The first blog focused on how to Scale up CPU and Memory by hot adding CPU and Memory on the fly to an Oracle workload which can be found here.
This blog is the 2nd blog of the on-demand Scale up series which focuses on how to Hot Add / Hot Remove vmdk’s to / from a VM running an Oracle workload without any application downtime.
This blog will not focus on the actual steps how to Hot Add / Hot Remove vmdk(s) / rdm(s) to / from the Oracle Database VM.
This blog will focus only on the OS and Oracle database steps to be taken once non-clustered vmdk(s) are added or removed from a VM while the database is running.
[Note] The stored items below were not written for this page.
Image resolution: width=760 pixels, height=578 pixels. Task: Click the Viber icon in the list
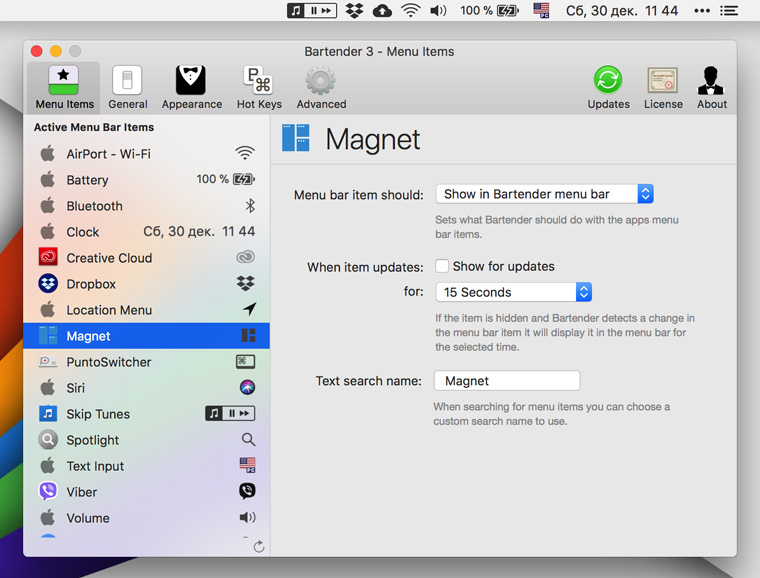pos(48,492)
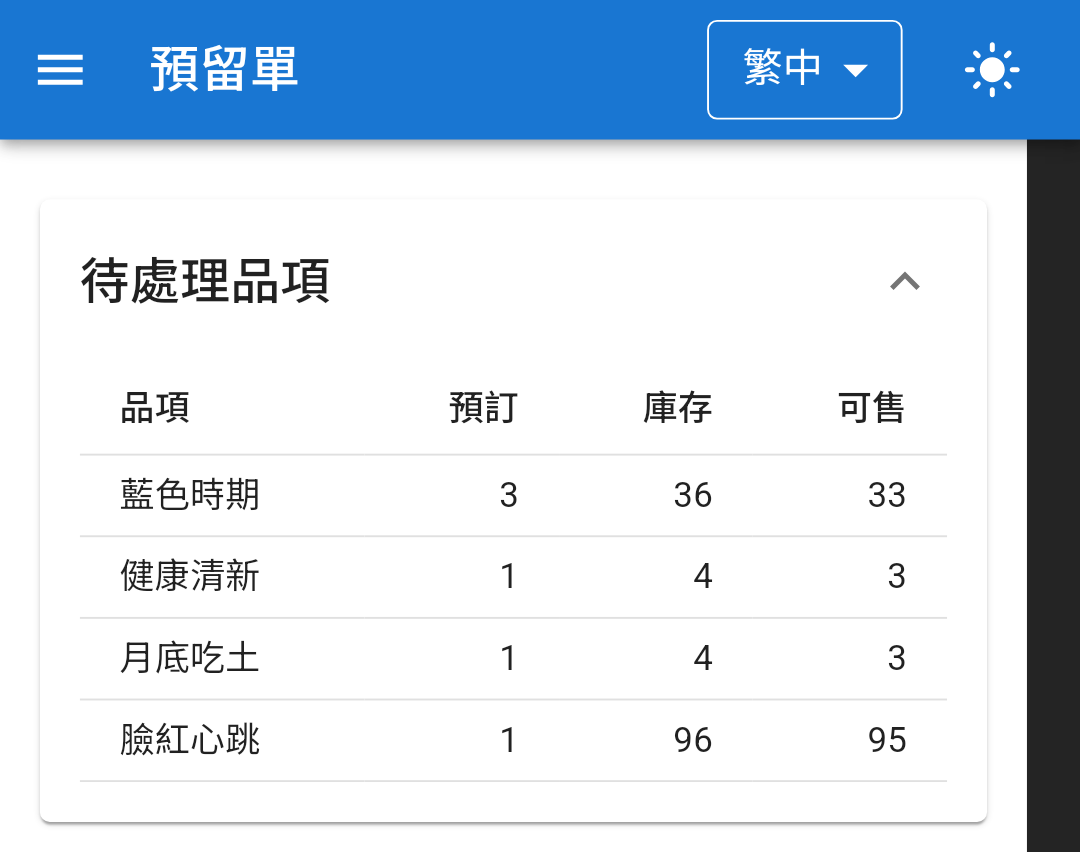The image size is (1080, 852).
Task: Click stock value 96 for 臉紅心跳
Action: pyautogui.click(x=692, y=740)
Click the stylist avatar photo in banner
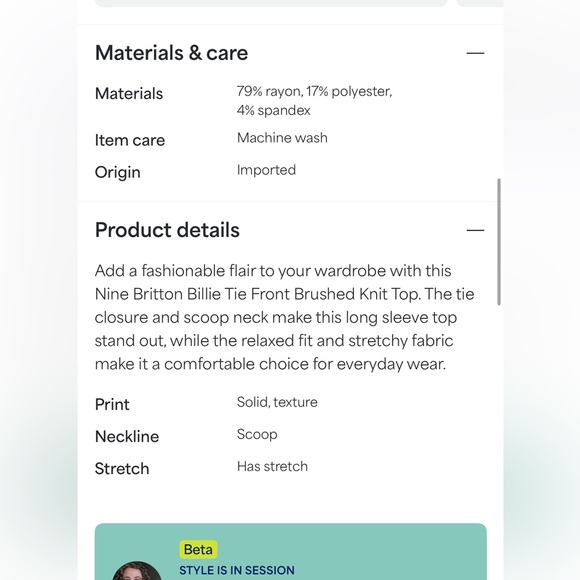The height and width of the screenshot is (580, 580). pos(137,571)

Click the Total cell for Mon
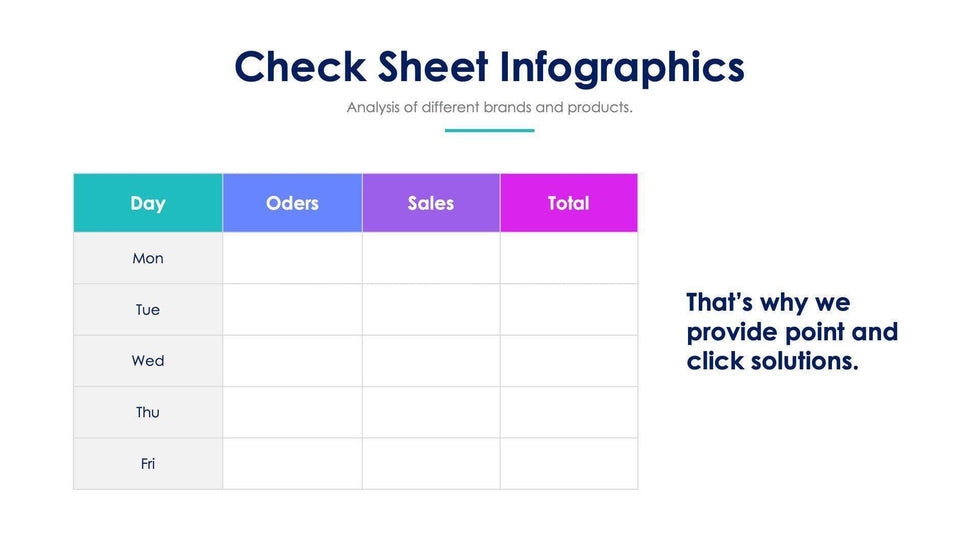tap(568, 258)
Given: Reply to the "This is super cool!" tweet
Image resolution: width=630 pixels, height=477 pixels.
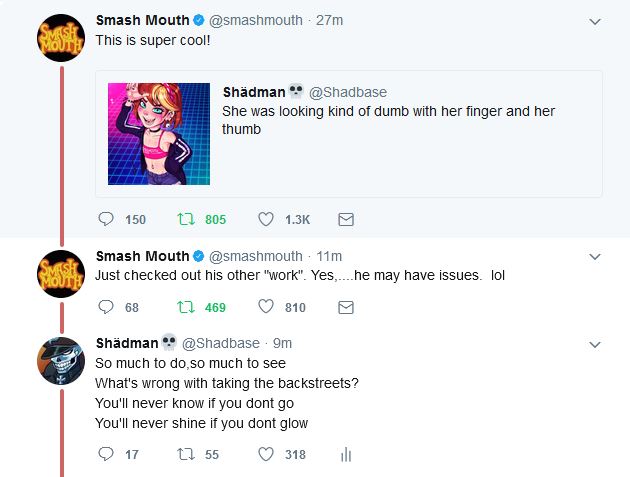Looking at the screenshot, I should pos(106,219).
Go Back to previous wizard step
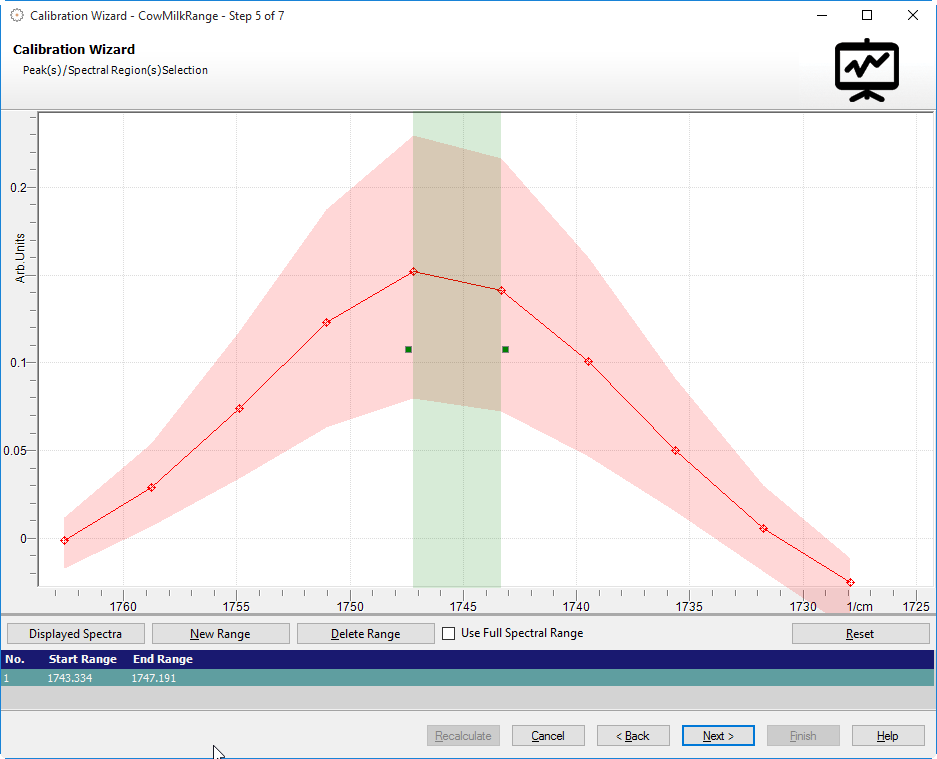Image resolution: width=937 pixels, height=759 pixels. pos(633,736)
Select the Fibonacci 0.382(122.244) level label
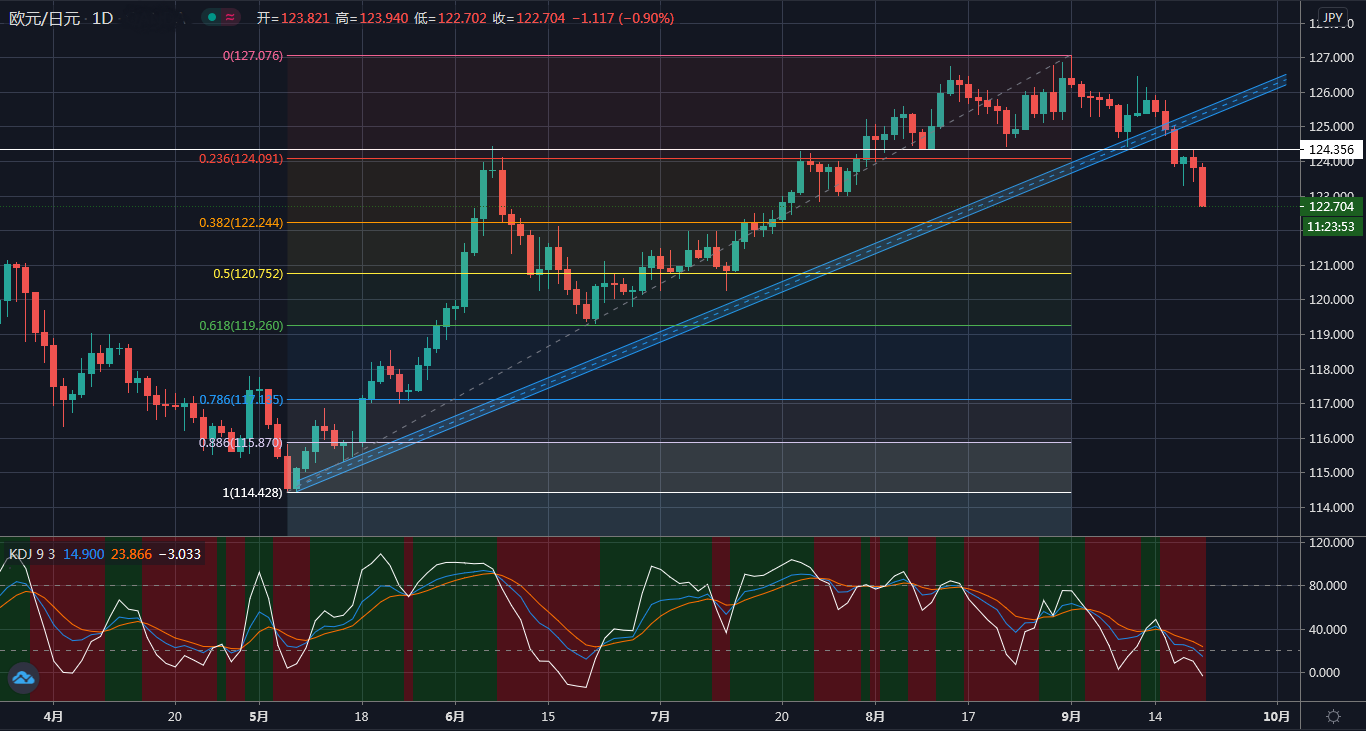The width and height of the screenshot is (1366, 731). pyautogui.click(x=239, y=223)
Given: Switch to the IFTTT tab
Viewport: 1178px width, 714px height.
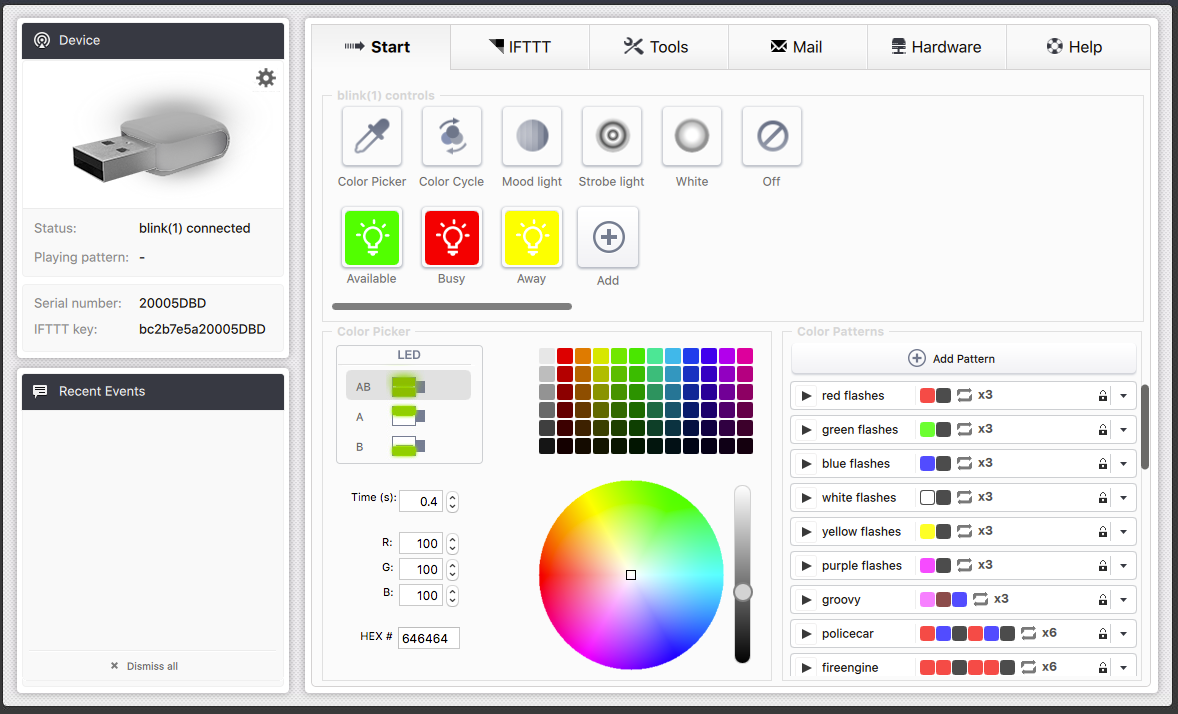Looking at the screenshot, I should click(520, 47).
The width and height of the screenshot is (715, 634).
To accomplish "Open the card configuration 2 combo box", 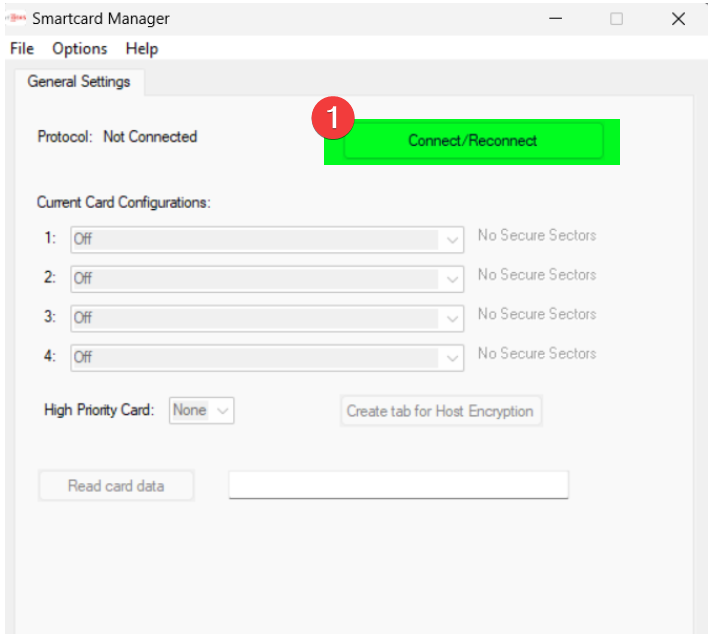I will (x=452, y=279).
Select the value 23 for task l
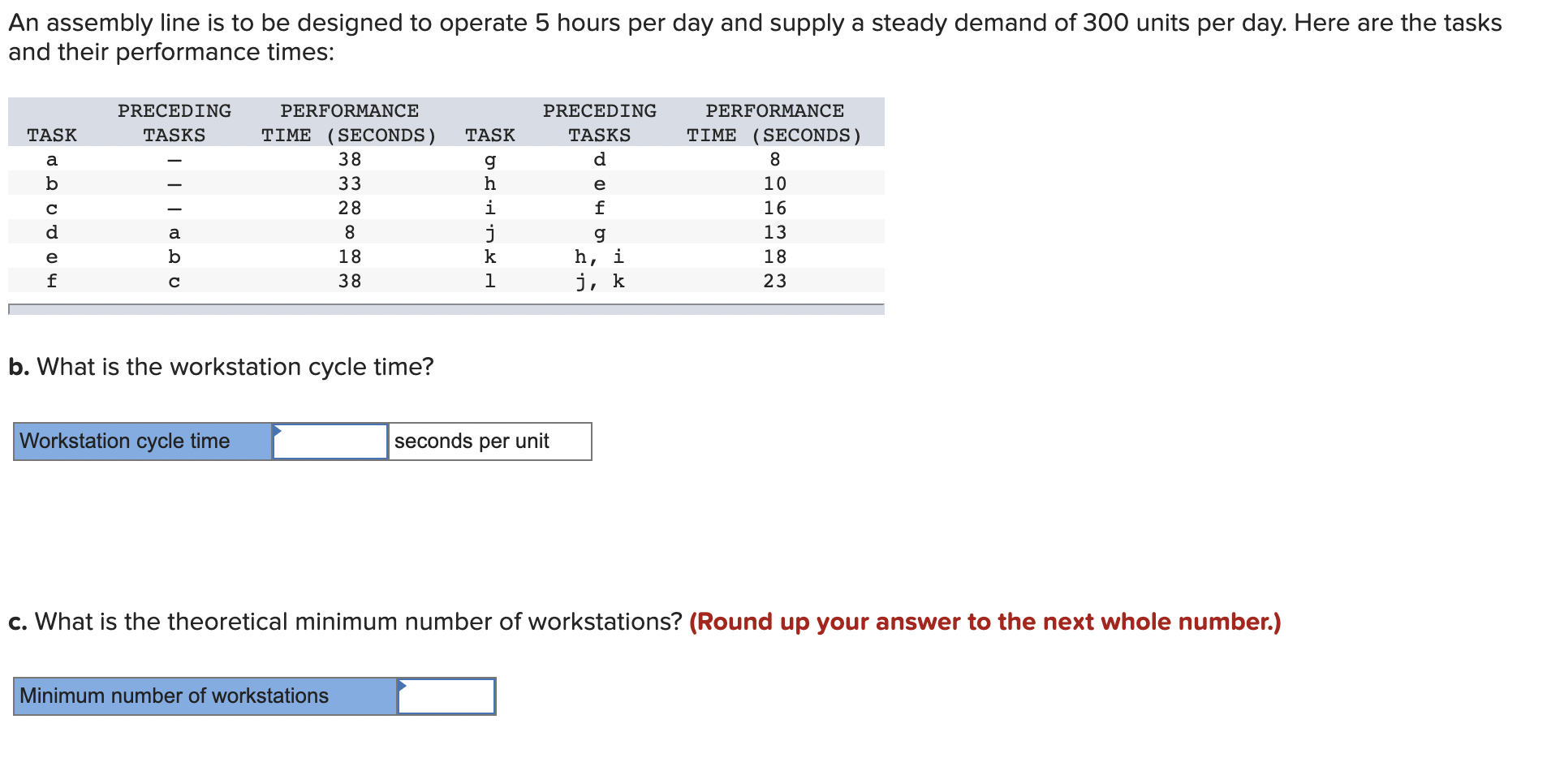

Non-Clustered and Clustered vmdk(s)
Contents
- 1 Non-Clustered and Clustered vmdk(s)
- 2 Use Cases for Hot Add / Hot Removal of vmdk(s) / rdm(s)
- 3 Oracle Automatic Storage Management (ASM) and ASM Online Rebalancing
- 4 Linux udev
- 5 Test Setup for Hot Add & Hot Removal of non-clustered vmdk(s)
- 6 Test Steps
- 7 Hot Add & Hot Removal of clustered vmdk(s) / rdm(s)
VMFS is a clustered file system that disables (by default) multiple virtual machines from opening and writing to the same virtual disk (.vmdk file). This prevents more than one virtual machine from inadvertently accessing the same .vmdk file. The multi-writer option allows VMFS-backed disks to be shared by multiple virtual machines.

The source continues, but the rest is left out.